El pasado 30 de diciembre, el Centro Integral de Microscopía Electrónica (CIME) llevó a cabo su reunión de balance y brindis de fin de año, un evento significativo que sirvió para celebrar 43 años de trayectoria institucional y presentar el recorrido de la última década de gestión (2015-2025).
Bajo la premisa de "Hacer visible lo invisible", el CIME ratificó su misión fundacional. Más allá de su capacidad técnica para develar los micro y nanomundos, el centro puso en valor lo intangible: el talento humano y el conocimiento generado localmente por su comunidad de usuarios y colaboradores.

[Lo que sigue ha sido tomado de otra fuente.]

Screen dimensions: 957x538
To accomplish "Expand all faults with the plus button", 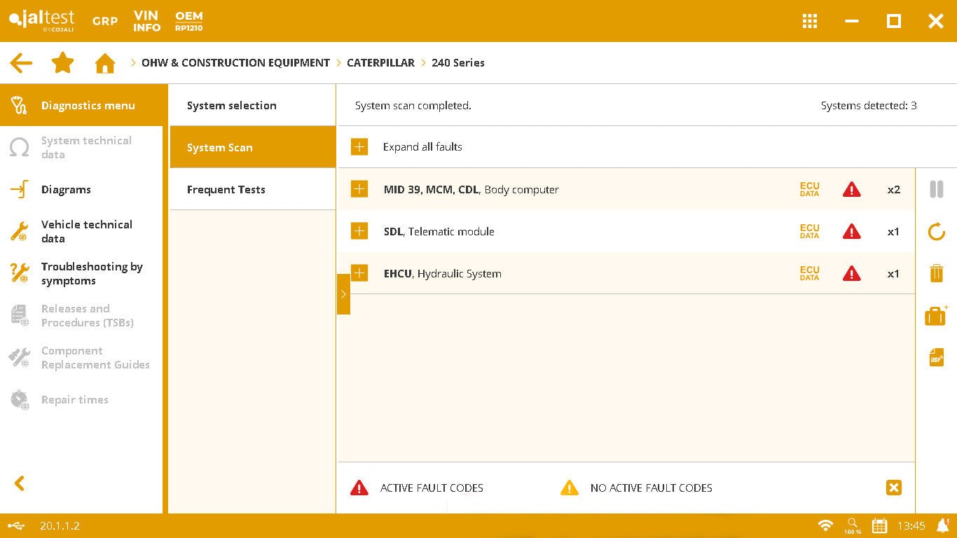I will [359, 147].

Un decenio de transformación
Durante la jornada, la Dra. Virginia Helena Albarracín, directora del CIME, junto a los integrantes de su equipo, expuso un resumen de los 10 ejes de transformación que marcaron el período 2015-2025. En la presentación se destacó el rol central del equipo humano, la exitosa integración entre la prestación de servicios y la investigación científica, y la sólida construcción de redes de trabajo colaborativo.

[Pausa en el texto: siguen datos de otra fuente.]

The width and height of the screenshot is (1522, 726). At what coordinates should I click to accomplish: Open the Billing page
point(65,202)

Acompañamiento institucional
El encuentro contó con una destacada participación de autoridades, incluyendo a directores y vicedirectores del CONICET NOA Sur, del INBIOFIV y de la Fundación Miguel Lillo. Asimismo, estuvieron presentes usuarios, usuarias e investigadores colaboradores de diversos institutos de la Universidad Nacional de Tucumán (UNT) y del CONICET, evidenciando la transversalidad e importancia del CIME en el ecosistema científico regional.
Proyección a futuro
El evento no solo fue una instancia para celebrar la historia, sino también para fortalecer los vínculos institucionales y proyectar el futuro del CIME. De cara al 2026, la institución renovó su compromiso inquebrantable con la ciencia pública, el trabajo colectivo y la generación de conocimiento de calidad.